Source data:
==============================
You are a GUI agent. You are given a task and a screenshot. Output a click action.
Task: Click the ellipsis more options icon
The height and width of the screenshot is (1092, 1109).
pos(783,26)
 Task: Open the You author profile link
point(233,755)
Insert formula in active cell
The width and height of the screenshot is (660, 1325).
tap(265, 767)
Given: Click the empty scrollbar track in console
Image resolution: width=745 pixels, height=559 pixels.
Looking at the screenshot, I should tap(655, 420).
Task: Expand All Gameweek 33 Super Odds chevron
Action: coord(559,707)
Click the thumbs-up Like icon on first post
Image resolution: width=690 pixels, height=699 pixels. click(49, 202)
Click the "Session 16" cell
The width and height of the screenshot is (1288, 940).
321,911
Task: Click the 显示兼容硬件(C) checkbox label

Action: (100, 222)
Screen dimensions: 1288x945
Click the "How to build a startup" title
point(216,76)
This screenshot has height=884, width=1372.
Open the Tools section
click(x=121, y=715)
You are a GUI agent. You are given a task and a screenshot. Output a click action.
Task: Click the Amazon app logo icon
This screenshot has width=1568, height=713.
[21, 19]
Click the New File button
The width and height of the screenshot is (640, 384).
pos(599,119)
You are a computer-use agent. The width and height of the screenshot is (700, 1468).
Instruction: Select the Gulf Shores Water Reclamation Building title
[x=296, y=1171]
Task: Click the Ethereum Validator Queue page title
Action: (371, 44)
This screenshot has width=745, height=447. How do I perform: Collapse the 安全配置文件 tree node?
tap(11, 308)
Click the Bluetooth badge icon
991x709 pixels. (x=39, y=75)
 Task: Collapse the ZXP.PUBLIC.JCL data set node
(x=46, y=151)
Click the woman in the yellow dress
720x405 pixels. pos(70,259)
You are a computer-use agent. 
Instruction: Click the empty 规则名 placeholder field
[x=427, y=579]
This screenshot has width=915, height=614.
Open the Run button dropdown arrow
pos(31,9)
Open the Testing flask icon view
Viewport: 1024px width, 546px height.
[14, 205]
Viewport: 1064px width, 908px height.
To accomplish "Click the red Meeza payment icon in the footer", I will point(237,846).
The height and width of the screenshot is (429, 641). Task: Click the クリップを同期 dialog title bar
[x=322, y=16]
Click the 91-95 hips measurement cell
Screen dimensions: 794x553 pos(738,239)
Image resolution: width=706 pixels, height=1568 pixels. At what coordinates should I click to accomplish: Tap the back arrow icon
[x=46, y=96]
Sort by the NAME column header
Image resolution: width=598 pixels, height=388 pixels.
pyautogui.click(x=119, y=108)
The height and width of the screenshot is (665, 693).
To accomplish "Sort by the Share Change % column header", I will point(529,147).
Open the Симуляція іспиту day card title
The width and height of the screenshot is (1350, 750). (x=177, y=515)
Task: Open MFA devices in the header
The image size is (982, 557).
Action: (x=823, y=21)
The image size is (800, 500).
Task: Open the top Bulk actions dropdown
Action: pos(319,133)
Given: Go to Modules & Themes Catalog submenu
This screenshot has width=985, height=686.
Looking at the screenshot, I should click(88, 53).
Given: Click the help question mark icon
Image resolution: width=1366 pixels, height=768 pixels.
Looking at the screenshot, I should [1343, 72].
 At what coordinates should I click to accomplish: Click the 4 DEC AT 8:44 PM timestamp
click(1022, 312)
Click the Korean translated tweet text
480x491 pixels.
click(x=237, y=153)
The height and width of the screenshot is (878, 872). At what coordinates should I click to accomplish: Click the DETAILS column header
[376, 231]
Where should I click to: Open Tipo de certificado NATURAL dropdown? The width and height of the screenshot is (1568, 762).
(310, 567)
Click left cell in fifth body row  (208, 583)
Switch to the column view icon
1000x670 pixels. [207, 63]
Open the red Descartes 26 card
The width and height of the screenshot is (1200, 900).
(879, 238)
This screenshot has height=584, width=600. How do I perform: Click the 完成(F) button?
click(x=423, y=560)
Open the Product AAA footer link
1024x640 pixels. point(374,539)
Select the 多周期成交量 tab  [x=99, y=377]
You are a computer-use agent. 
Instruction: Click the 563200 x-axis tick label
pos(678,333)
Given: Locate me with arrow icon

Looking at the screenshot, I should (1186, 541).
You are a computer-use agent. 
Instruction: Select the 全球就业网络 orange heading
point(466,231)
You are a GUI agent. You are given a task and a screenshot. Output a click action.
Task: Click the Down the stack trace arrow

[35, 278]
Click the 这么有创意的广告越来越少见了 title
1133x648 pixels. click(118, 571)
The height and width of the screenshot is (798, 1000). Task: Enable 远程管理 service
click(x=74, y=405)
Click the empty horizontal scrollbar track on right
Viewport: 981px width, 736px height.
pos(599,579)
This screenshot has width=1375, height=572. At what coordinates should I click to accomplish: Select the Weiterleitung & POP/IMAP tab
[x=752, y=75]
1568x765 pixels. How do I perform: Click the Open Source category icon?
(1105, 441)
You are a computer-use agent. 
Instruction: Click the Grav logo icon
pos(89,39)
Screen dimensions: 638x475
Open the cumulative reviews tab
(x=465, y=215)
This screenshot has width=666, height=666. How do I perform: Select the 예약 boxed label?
==============================
EXERCISE: From the records above, return each line where "Sort" occurs.

RESULT OF THIS TASK:
Sort by the NAME column header
To accomplish "Sort by the Share Change % column header", I will point(529,147).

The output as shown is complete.